> **WORK REQUIRED**
No line before the one containing "Task: Switch to the Instagram panel" is to be output; retype exactly that line and all lines that follow it to the end of the records.

START THE DATA

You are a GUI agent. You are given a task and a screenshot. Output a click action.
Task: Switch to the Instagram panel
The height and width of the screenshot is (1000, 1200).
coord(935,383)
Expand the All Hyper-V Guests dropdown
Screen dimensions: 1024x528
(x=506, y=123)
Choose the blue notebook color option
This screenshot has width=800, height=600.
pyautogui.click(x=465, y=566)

END THE DATA

> **RESPONSE FOR THIS EXERCISE**
Task: Switch to the Instagram panel
The height and width of the screenshot is (1000, 1200).
coord(935,383)
Expand the All Hyper-V Guests dropdown
Screen dimensions: 1024x528
(x=506, y=123)
Choose the blue notebook color option
This screenshot has width=800, height=600.
pyautogui.click(x=465, y=566)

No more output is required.